The election for the remaining Constitutional Court judge positions is a seemingly never-ending struggle.
Despite the pledges of the ruling coalition that they would elect the remaining five candidates during the June 25 vote, they failed again. The parliament elected only one candidate, State Secretary of the Justice Ministry Edita Pfundtner.
“We are closer to the end,” Smer MP Dušan Jarjabek joked, as quoted by the TASR newswire. “It is becoming fun.”
During the previous vote, held on June 20, the MPs also selected only one candidate, former Sieť leader Radoslav Procházka.
Next vote in September
Since MPs did not elect the required five candidates, they will vote again in September. Two coalition parties, the Slovak National Party (SNS) and Most-Híd, agree that a public ballot would be a solution to the stalemate.
“If they are not elected, we will use the public ballot in September,” said Speaker of Parliament Andrej Danko (SNS) prior to the June 25 vote, as quoted by TASR.
While Smer rejects this method of voting, the third coalition partner Most-Híd also supports the public ballot, its chair Béla Bugár said after the failed election.
In the meantime, President Zuzana Čaputová reiterated her earlier statement that she would wait for the complete list of candidates.
“I will appoint new judges only after the list of candidates is complete,” she said, as quoted by the Sme daily.
How many candidates are needed?
The Constitutional Court is comprised of 13 judges, but there are only seven at the moment. Back in February, there were just four left since the term of nine judges expired.

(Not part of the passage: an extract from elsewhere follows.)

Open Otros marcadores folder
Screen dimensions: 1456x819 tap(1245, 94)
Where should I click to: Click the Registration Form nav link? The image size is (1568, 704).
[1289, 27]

The parliament was to elect 18 candidates, and the president was to appoint half of them. But MPs have not managed to do so yet. So far, they have elected 14 candidates during several votes in recent months.
Of this number, former president Andrej Kiska appointed three new judges in April to resolve a critical situation at the Constitutional Court. He was not required to do so since he did not receive the list of all 18 candidates.
Currently, four more judges are needed to make the court fully operational.